Bien sûr : Les Européens achètent plus de gaz de schiste, même si à moyen et long terme, c’est économiquement peu viable. Mais les Etats-Unis cherchent une Europe vassalisée, même si certains pays Européens résistent comme la Hongrie.
Poutine prend-il ses désirs pour des réalités quand il qualifie sa guerre en Ukraine comme l’épicentre d’une lutte qui oppose le monde multipolaire et emergent aux “imperialistes occidentaux”?
C’est certainement un peu exagéré, mais il est certain que nous vivons dans un monde multipolaire et que le mythe américain s’est effondré. De plus, le monde émergent n’est pas en guerre en Ukraine, tels le Brésil, l’Inde, l’Indonésie, l’Afrique du Sud…etc., mais ces pays ne supportent plus le dictat Américain et notamment n’appliquent pas les sanctions contre la Russie.

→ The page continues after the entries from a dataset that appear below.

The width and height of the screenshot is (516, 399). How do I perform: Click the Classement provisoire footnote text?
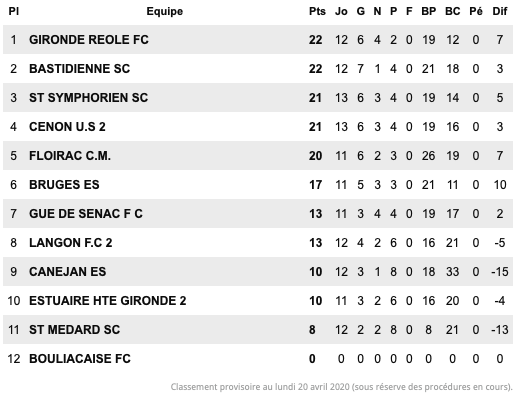click(341, 387)
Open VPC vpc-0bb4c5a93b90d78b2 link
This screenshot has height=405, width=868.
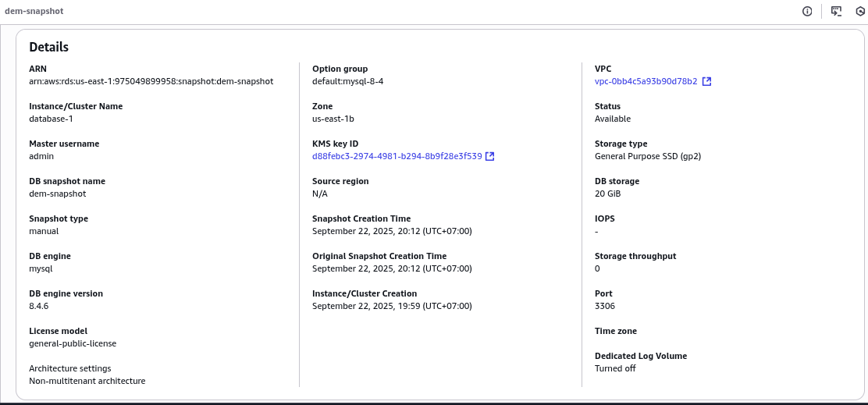[646, 81]

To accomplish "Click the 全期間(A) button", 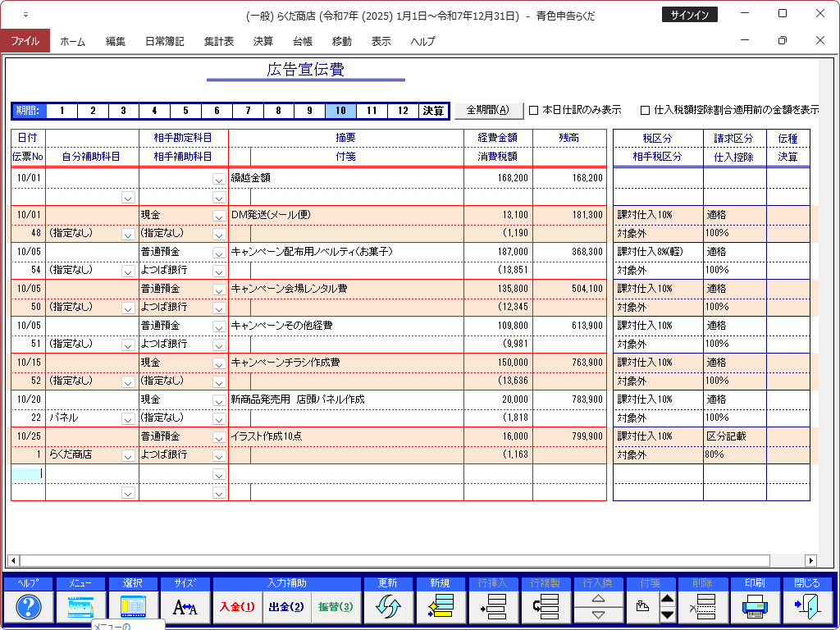I will tap(488, 110).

Nous avons bien constaté récemment que l’accord entre l’Iran et l’Arabie Saoudite forgé sous les auspices de la Chine le 14 mars 2023 a démontré de manière criante la nouvelle implication de la Chine sur la scène Internationale. Or les Etats-Unis se retrouvent marginalisés dans plusieurs régions du monde, dont l’Amérique latine, où ils n’ont quasiment plus de réelle influence.

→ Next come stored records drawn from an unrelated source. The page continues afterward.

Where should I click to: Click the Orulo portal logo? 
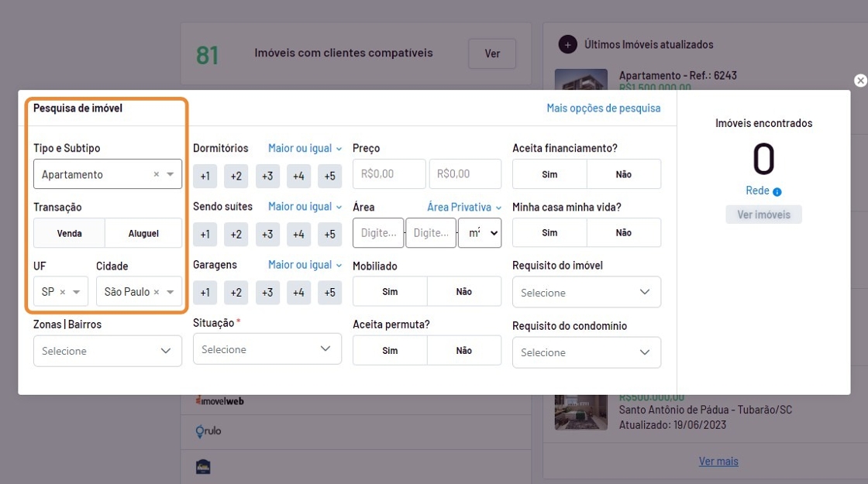coord(208,431)
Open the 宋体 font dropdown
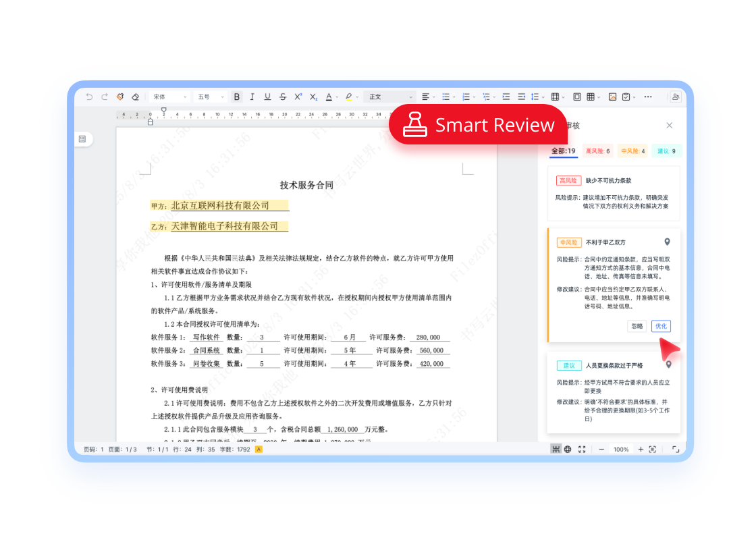756x540 pixels. pos(169,97)
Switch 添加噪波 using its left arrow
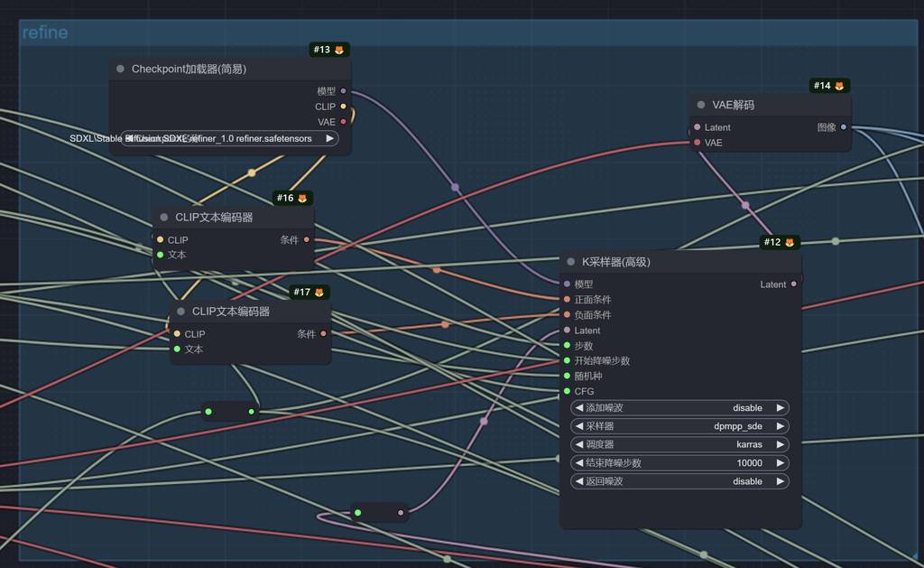The height and width of the screenshot is (568, 924). [579, 408]
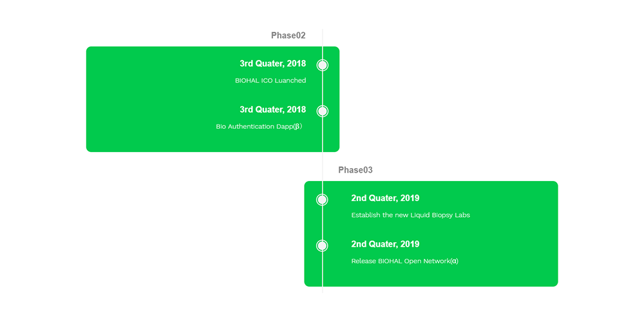This screenshot has height=322, width=644.
Task: Select the marker beside Release BIOHAL Open Network
Action: pyautogui.click(x=322, y=245)
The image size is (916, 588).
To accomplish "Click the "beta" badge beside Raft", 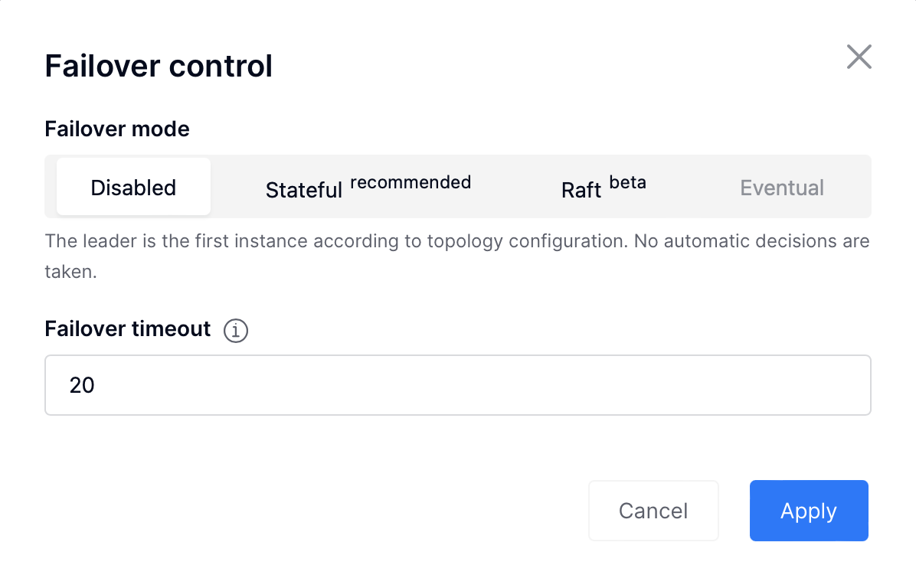I will click(x=627, y=182).
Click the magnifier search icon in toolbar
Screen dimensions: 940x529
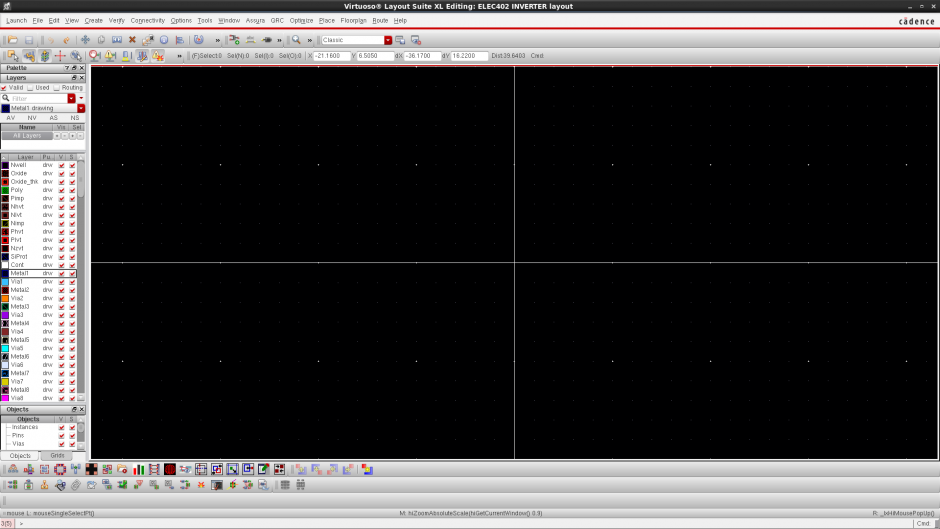tap(296, 40)
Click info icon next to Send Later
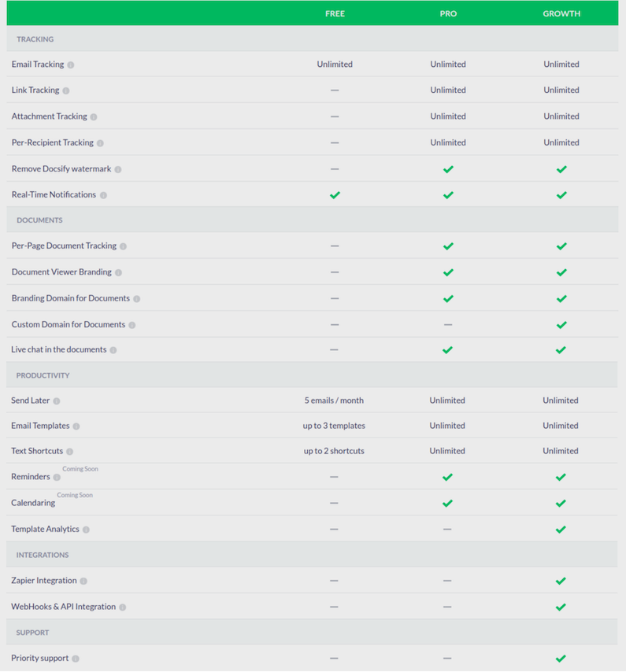Screen dimensions: 626x672 [x=57, y=401]
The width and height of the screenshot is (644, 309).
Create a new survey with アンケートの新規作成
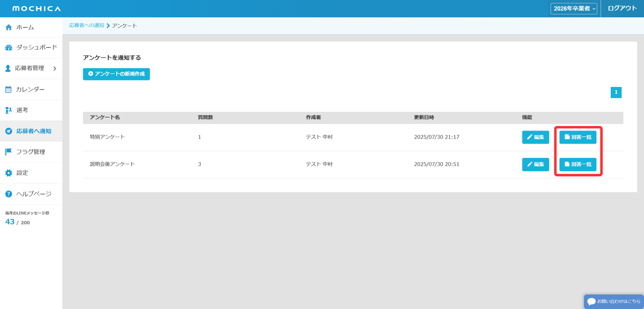(x=116, y=74)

En Turquie, le prèsident turc Erdogan semble bien profiter lui aussi de la crise ukrainienne, mais qu’en sera-t-il de la position turque si les Kémalistes et leur coalition laïque remporte l’élection de juin prochain ?
Il faut relativiser le possible changement de politique étrangère en Turquie si la nouvelle coalition autour du CHP (kémalistes) remporte les élections. Certes, leurs méthodes seront moins provocatrices et agressives, mais sur les dossiers majeurs, ils ne changeront pas drastiquement leur politique étrangère. D’ailleurs, il est à noter que d’anciens éminents membres du gouvernement d’Erdogan sont dans la coalition avec le CHP, tels que Ahmed Davutoglu et Ali Babacan.
En tant qu’opposante syrienne, quelles sont les répercussions directes et indirectes de la crise ukrainienne sur le dossier syrien ?
La Syrie est un dossier délaissé aussi bien par l’Europe, que par les Etats-Unis et les Nations Unis. Il n’y a plus de stratégie ou de ligne directrice. L’Occident porte toute son attention sur le seul dossier ukrainien. Il est à noter que des pays, jadis très actifs sur le dossier Syrien, tels que l’Arabie Saoudite ou le Qatar, se sont rapprochés de Moscou, particulièrement Mohamed Bin Salman, qui a quasiment coupé les ponts avec les Etats-Unis en moins de cinq ans.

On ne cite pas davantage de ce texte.